Antibacterial Effects of Mo(VI) Macrocyclic Compounds

Introduction

A macrocyclic compound must contain at least nine atoms, including all heteroatoms. Three donor atoms must be present in this type of compound. The progress of macrocyclic compounds has accelerated over the past decades^1-5. A significant role is played in coordination chemistry by ligands containing N-atoms and their compounds. The physicochemical and biochemical properties of metal compounds are explored in various research papers ^6-11. The transamination reactions of transitional Schiff bases with vitamin B6 can be catalyzed by a formulation containing transitional Schiff bases with vitamin B6 ^12,13 Additionally, Schiff base compounds have antitumor, antifungal, and antiviral properties as well as anti-inflammatory properties ^14-20.

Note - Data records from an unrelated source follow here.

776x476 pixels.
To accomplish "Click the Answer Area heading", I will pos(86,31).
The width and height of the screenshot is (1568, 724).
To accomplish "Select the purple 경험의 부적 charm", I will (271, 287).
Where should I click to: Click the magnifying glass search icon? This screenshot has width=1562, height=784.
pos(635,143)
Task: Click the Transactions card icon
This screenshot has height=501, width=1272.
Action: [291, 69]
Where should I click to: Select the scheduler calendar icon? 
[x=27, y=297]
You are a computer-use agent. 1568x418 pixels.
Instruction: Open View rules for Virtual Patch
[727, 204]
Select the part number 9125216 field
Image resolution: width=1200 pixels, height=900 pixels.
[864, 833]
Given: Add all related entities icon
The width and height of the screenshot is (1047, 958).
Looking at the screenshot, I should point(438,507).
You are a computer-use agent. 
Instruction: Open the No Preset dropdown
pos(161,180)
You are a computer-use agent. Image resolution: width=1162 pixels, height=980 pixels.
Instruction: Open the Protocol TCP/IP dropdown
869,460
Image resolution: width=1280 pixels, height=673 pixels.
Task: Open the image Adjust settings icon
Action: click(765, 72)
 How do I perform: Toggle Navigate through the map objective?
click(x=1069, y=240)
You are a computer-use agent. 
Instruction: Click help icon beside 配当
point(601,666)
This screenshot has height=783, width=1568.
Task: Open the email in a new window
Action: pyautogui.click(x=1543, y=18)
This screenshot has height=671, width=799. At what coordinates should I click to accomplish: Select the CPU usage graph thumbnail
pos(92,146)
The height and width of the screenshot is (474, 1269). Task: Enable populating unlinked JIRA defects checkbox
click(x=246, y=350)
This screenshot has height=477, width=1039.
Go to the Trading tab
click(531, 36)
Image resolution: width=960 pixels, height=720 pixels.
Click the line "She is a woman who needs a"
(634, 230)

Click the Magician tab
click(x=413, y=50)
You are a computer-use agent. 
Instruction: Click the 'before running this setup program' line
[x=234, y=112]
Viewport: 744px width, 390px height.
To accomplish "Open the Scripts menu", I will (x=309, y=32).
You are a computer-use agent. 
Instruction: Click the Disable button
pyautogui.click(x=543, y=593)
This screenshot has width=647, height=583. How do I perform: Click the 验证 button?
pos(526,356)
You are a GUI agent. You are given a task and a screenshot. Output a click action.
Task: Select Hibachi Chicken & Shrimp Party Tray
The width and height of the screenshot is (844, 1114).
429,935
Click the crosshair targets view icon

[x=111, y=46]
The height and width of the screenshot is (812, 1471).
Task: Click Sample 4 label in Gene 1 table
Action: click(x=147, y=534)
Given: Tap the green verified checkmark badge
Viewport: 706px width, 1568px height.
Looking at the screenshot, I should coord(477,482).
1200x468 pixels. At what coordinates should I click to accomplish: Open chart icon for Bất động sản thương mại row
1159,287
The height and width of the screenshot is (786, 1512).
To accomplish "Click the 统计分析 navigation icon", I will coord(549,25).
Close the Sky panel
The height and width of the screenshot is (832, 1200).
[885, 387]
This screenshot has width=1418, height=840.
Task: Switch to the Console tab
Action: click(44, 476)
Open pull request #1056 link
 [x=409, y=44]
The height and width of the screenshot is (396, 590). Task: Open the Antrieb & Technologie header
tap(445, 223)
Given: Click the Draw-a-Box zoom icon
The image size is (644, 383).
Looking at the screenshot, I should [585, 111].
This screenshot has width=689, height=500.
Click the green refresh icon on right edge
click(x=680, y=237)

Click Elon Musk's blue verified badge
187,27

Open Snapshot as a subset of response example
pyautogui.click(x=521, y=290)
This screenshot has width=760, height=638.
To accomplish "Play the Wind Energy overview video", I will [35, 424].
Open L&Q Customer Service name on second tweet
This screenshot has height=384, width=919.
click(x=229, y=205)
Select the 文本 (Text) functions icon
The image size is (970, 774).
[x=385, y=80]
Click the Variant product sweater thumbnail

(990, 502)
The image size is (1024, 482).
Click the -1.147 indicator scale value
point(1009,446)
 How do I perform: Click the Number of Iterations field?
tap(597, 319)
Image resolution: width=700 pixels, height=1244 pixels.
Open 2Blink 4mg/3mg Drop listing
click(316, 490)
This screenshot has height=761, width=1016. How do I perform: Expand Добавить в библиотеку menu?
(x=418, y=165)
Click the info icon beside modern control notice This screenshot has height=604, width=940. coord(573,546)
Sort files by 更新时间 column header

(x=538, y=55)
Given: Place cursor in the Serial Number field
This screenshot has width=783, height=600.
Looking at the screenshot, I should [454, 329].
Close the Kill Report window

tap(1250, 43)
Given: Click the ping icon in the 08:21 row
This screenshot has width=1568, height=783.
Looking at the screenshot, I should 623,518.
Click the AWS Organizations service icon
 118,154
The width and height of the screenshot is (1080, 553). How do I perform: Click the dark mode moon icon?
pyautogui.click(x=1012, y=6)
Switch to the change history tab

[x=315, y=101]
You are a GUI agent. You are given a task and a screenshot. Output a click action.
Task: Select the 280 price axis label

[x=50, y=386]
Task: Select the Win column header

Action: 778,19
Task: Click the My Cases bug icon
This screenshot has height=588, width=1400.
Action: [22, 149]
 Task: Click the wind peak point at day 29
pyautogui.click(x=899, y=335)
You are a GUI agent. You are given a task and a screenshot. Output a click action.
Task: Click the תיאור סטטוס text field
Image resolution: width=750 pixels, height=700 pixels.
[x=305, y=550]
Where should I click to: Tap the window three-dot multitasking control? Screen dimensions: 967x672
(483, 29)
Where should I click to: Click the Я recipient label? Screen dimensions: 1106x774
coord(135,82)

In the bioinorganic field, Schiff base compounds can be used to model metal positions in metalloproteins and enzymes ²¹ It has been shown that various Schiff bases have greater anticancer activity than isolated ligands ^22,29. Additionally, consumer electronics memory storage devices and chemistry reactions continue to fascinate them.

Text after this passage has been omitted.